Problem set:
1 – Answer these from the amicus brief text:
(a) What do some courts do with an amicus brief that would force a recusal?
(b) As of what date is consent no longer required for amicus briefs at the U.S. Supreme Court?
(c) Which rule sets the 7-day merits deadline?
2 – Please duplicate the amicus brief text from "The most common" up to and including "a named party.".

Text:
-.-.-
The most common failures are avoidable: missing the short deadline, filing a brief that merely restates a party's arguments, botching the authorship/funding disclosure, or triggering a judge-disqualification problem (some courts will strike an amicus brief that would force a recusal). There are also strategic limits to understand: an amicus cannot preserve issues for the parties, cannot supplement the record, and — because it is not a party — does not control the litigation. Used well, though, an amicus brief lets a nonprofit shape the legal framework of a constitutional decision without the cost, exposure, and standing requirements of being a named party.


Authority block: the rules that govern amicus practice


U.S. Supreme Court. Sup. Ct. R. 37 governs amicus briefs; consent is no longer required as of January 1, 2023. Rule 37.2 (10-day notice at the cert stage), Rule 37.3 (7-day merits deadline), Rule 37.6 (authorship/funding disclosure), and Rule 37.4 (discouraging amicus briefs tied to emergency applications).
-.-.-
Data segment:
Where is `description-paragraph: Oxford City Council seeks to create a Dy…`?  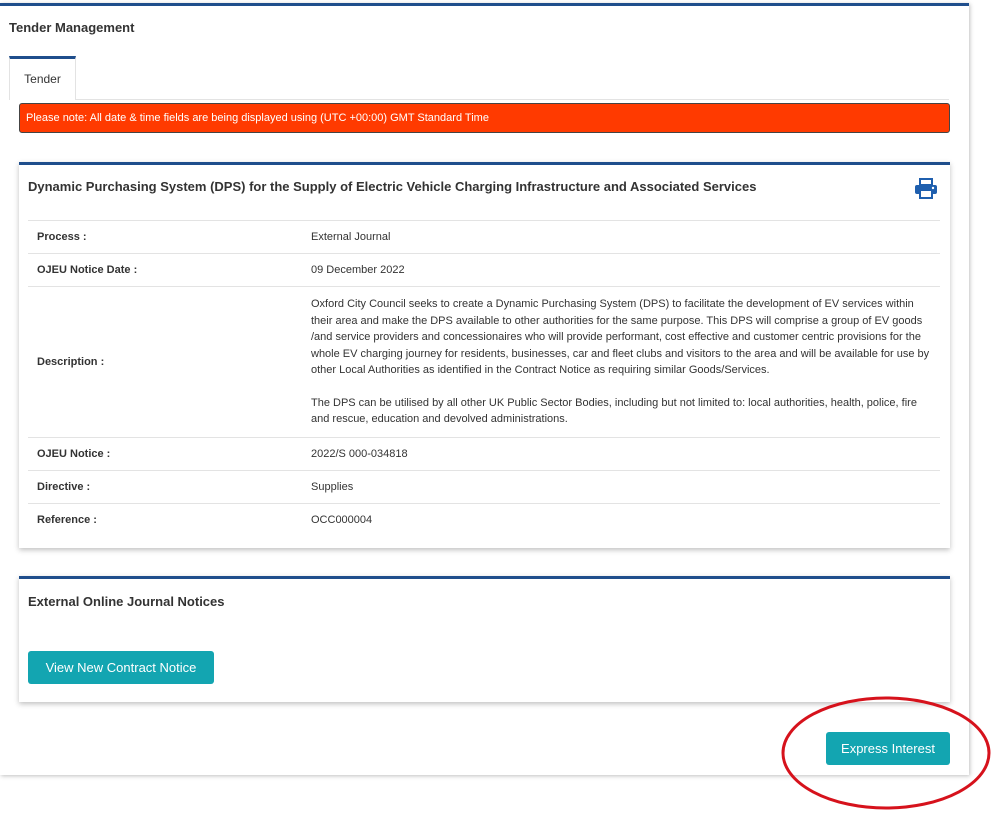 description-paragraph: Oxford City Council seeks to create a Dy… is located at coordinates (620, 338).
-.-.-
Responses by item number:
1 –
(a) They strike it.
(b) January 1, 2023.
(c) Rule 37.3.

2 –
The most common failures are avoidable: missing the short deadline, filing a brief that merely restates a party's arguments, botching the authorship/funding disclosure, or triggering a judge-disqualification problem (some courts will strike an amicus brief that would force a recusal). There are also strategic limits to understand: an amicus cannot preserve issues for the parties, cannot supplement the record, and — because it is not a party — does not control the litigation. Used well, though, an amicus brief lets a nonprofit shape the legal framework of a constitutional decision without the cost, exposure, and standing requirements of being a named party.